Fig. 2. DCs induced the apoptosis and inhibited the proliferation of mTEC1 cells through direct cell–cell contact.

A mTEC1 cells were cocultured with imBMDCs or mBMDCs at a 1:3 ratio for 48 h, and cell apoptosis was examined through Annexin V/PI staining with FCM. mTEC1 cells alone were set as the control group. B The percentages of apoptotic cells in different groups were determined according to panel A. C mTEC1 cells were cocultured with imBMDCs or mBMDCs at a 1:3 ratio for 48 h, and cell proliferation was examined using an EdU incorporation assay.
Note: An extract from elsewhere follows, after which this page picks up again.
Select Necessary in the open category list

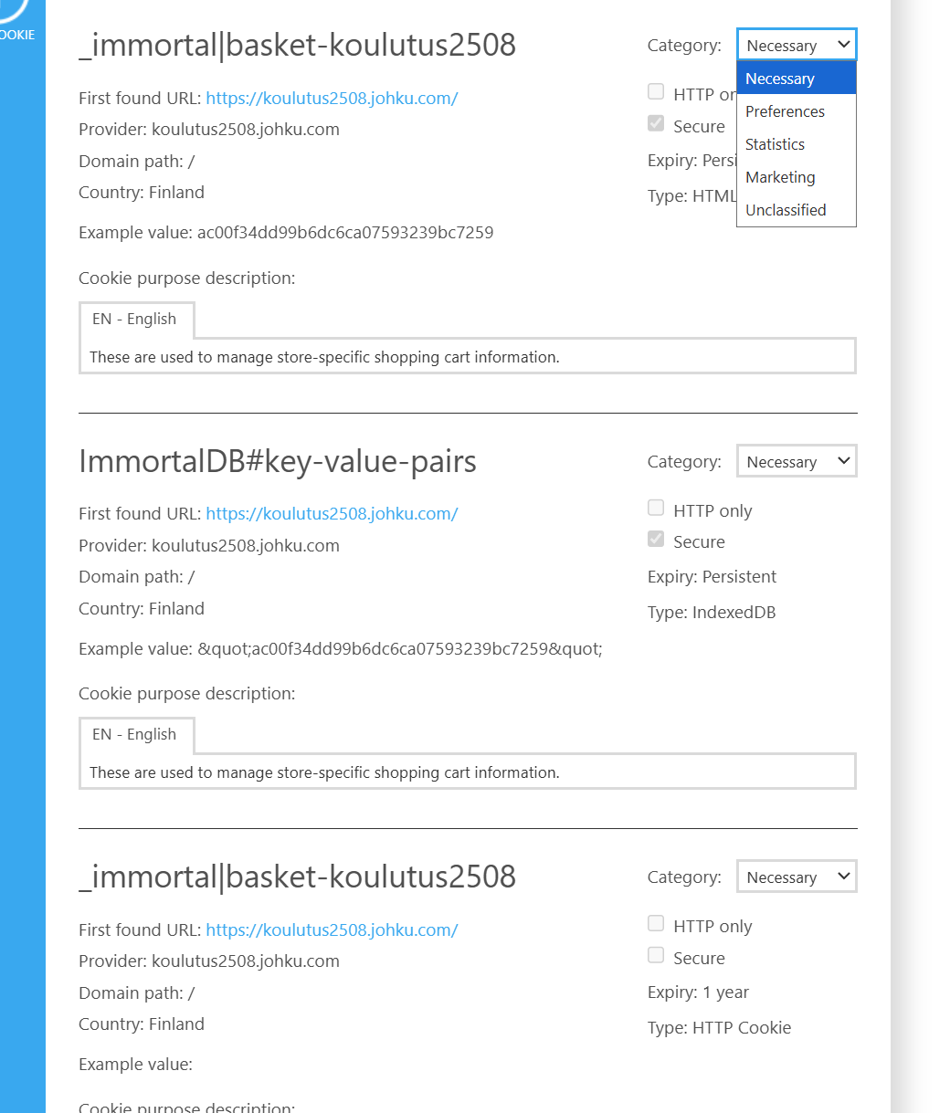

Red fluorescent dots indicate proliferating cells. Scale bars represent 100 µm. D The percentages of red fluorescent dots in all cells were calculated according to panel C. E Sketch map of the transwell system. mBMDCs were seeded in the upper well, and mTEC1 cells were seeded at the bottom chamber under the membrane. F mTEC1 cells were cocultured with imBMDCs or mBMDCs in the transwell system for 48 h. Cell apoptosis was examined through Annexin V/PI staining by FCM assay. G The percentages of apoptotic cells in different groups were examined according to panel F. H mTEC1 cells and imBMDCs or mBMDCs were cocultured in the transwell system for 48 h. Cell proliferation was examined by using an EdU incorporation assay. Red fluorescent dots represent proliferating cells. Scale bars represent 200 µm. I The percentages of red fluorescent dots in all cells were computed according to panel H. All data are from three independent experiments. Representative figures of these three experiments are shown. Data are represented as the mean ± SD. *P < 0.05, **P < 0.01, compared with the control group.